== Seitentext

Ein Hauch von Anarchie
Soeben hat die Regierung den Corona-Notstand für insgesamt 60% der japanischen Bevölkerung bis zum 12. September verlängert. Die Botschaft dahinter: Die Menschen sollen möglichst viel zu Hause bleiben, sei es im Homeoffice zu arbeiten, sei es aufs Ausgehen zu verzichten. Damit ihnen das leichter fällt, müssen alle Bars und Restaurants um 20 Uhr schließen, alkoholische Getränke sind verboten.
Doch durch Nippon weht ein Hauch von Anarchie: Trotz drohender Geldstrafen bleiben viele Gaststätten bis spätabends geöffnet und schenken Alkohol aus. Gleichzeitig zeigen Bewegungsdaten, dass die Japaner trotz Notstandes keineswegs mehr zu Hause bleiben. Vielmehr sind S-Bahnen, Straßen, Einkaufszentren und Strände brechend voll.
Eine staatliche Gegenoffensive blieb stecken: Als der für Covid-19 zuständige Minister Yasutoshi Nishimura die Banken aufforderte, finanziellen Druck auf diejenigen Bars und Restaurants unter ihren Kreditnehmern auszuüben, die Alkohol ausschenken, entfachte er einen Sturm der Entrüstung und trat bald den Rückzug an. Sein zweiter Versuch war ebenfalls ein Rohrkrepierer. Diesmal verlangte die Steuerbehörde von den Großhändlern für Bier und Spirituosen, ihre Geschäfte mit Alkohol ausschenkenden Gaststätten zu beenden. Doch der Händlerverband lehnte das Ansinnen ab und erklärte, die regierende Liberaldemokratische Partei bei der Parlamentswahl im Herbst nicht mehr zu unterstützen. Premierminister Yoshihide Suga konnte einen Rücktritt von Nishimura nur mit Mühe abwenden.

====

### Aufgabe A
Bis zu welchem Datum wurde der Corona-Notstand laut dem Text über den Notstand in Japan verlängert?
### Aufgabe B
Setzen Sie den Text über den Corona-Notstand in Japan im Anschluss an seinen letzten Satz fort.

== Daten zur Prüfung

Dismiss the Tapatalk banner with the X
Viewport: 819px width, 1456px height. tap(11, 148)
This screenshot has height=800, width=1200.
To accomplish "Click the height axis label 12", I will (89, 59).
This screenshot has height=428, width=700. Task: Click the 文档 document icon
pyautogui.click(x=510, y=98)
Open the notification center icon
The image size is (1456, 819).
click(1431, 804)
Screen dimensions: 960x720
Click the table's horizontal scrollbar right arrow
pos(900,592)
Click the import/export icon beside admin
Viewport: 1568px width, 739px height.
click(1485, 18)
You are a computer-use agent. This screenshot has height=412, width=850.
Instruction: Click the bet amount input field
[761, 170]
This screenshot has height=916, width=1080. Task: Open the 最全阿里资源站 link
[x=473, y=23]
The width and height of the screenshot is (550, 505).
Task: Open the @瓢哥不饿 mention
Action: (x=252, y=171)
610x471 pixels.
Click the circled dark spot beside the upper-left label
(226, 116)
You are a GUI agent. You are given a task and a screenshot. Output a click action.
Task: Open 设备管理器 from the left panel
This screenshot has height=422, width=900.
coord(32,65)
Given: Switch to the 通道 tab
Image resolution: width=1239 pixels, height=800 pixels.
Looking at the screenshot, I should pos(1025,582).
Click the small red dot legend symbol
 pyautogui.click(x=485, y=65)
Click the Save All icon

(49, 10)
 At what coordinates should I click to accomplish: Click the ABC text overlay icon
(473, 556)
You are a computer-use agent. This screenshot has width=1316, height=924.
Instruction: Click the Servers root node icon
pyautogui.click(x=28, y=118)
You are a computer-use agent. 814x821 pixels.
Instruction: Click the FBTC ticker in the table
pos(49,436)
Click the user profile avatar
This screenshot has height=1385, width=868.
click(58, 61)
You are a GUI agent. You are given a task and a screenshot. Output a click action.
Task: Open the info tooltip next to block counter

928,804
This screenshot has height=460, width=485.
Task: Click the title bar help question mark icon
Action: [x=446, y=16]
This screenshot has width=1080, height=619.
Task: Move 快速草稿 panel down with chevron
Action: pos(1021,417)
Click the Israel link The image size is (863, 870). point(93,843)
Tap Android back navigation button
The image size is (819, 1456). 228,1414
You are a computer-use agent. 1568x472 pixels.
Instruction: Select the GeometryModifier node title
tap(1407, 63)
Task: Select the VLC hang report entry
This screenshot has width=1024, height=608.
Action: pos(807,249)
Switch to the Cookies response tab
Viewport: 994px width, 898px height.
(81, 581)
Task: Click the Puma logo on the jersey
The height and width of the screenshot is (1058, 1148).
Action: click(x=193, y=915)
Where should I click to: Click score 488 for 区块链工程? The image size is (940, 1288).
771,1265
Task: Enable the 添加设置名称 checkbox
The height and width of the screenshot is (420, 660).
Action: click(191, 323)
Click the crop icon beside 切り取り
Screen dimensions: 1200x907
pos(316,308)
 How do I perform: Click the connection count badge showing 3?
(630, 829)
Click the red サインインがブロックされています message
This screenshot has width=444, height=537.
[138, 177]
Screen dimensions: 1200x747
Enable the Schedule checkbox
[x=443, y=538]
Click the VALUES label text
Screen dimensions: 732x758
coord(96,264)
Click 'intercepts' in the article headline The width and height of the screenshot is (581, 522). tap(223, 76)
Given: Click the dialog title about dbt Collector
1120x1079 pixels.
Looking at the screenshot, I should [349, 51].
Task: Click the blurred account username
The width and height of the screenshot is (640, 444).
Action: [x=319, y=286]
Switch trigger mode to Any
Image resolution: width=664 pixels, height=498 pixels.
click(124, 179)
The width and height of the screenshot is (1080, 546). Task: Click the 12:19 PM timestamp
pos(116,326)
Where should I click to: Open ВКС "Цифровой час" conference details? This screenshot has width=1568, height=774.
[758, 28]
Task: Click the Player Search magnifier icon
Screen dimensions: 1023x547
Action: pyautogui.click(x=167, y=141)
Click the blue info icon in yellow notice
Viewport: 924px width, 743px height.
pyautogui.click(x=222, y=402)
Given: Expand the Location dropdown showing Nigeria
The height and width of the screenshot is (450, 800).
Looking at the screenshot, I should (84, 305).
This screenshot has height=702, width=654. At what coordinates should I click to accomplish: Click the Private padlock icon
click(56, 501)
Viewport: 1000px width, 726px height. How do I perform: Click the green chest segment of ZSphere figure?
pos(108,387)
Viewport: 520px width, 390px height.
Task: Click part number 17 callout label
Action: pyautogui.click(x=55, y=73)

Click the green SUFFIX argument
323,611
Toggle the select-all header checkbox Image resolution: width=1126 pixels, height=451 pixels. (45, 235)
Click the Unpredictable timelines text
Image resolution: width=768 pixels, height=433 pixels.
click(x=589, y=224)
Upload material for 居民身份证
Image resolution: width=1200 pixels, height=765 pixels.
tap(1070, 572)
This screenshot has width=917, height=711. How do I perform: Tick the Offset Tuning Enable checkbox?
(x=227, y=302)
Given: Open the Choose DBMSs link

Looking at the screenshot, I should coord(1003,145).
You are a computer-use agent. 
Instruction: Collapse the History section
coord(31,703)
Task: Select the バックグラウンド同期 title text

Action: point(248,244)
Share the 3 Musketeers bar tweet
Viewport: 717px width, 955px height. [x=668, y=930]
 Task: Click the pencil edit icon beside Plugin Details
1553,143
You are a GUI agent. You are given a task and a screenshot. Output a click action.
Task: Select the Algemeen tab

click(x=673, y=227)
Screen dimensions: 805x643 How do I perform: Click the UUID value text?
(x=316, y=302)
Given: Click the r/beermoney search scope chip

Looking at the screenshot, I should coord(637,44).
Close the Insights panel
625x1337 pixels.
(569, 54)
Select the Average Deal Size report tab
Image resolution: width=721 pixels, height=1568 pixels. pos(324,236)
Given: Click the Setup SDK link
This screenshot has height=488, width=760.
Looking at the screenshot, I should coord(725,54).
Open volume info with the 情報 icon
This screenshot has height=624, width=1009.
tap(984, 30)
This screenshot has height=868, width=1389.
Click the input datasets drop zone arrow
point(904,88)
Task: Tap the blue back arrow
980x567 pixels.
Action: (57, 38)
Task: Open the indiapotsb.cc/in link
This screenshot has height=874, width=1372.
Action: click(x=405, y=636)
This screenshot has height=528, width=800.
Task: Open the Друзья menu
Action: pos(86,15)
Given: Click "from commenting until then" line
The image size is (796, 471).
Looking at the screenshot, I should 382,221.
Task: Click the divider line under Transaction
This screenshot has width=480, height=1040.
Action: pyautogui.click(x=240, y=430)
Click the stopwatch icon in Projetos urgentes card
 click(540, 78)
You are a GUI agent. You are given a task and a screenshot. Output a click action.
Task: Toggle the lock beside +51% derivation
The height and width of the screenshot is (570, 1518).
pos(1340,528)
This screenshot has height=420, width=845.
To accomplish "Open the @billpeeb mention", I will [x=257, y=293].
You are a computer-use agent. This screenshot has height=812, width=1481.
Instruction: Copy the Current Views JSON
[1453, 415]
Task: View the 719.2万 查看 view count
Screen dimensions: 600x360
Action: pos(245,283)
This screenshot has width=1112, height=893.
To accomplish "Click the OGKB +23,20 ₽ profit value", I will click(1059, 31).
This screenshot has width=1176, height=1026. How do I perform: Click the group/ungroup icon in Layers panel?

====

### Lösung A
Bis zum 12. September.

### Lösung B
Als Korrespondent erlebe ich damit zum ersten Mal, dass die Japaner in einer Krise ihre Regierung so deutlich missachten. Bisher drückten sie ihren Unwillen eher diskret aus und hielten sich mit Kritik zurück. Dadurch blieb der Anschein von braven und gesetzestreuen Bürgern bestehen. Doch nun kommt es zu meiner Überraschung vor, dass mir Japaner schon beim ersten Kennenlernen freimütig erzählen, für wie unfähig sie Beamte und Politiker halten – die Distanz zwischen ihren Forderungen und ihrem Benehmen sei einfach zu groß. Das Paradebeispiel war die Olympia-Austragung: Die Japaner sollten zu Hause bleiben, während Zehntausende Ausländer einreisten. Ein anderes Beispiel für die Ignoranz des Staatsapparates kenne ich aus meiner beruflichen Praxis: Zu Pressekonferenzen des Premierministers muss ich persönlich gehen, eine virusfreie Teilnahme per Videoschalte wird nicht angeboten.
Ich möchte nicht ausschließen, dass die aktuelle Kombination von Infektionsrekorden und der sprunghaften Zunahme schwerer Krankheitsfälle mit Todesfolge den zivilen Ungehorsam von Bürgern und Gastronomen verringert oder beendet. Ein solcher Trendwechsel ist jedoch keineswegs sicher. Denn Regierungschef Suga und seine Minister stecken trotz der dramatischen Entwicklung der Pandemie wie zuvor ihre Köpfe in den Sand und vertrauen ganz allein auf eine schnelle Erhöhung der Impfquote. Auf diese Weise hoffen sie die bisher stärkste Infektionswelle zu stoppen, bevor das strukturell schwache Gesundheitswesen zusammenbricht. Vermutlich halten große Teile der Bevölkerung diese „Strategie“ des Nichthandelns schon länger einfach nur noch für zynisch und nehmen die Virusgefahren daher ebenso auf die leichte Schulter wie die eigene Regierung. Den Umfragen zufolge fällt die Unterstützungsrate der Wähler für Suga jedenfalls im Wochentakt auf neue Tiefs.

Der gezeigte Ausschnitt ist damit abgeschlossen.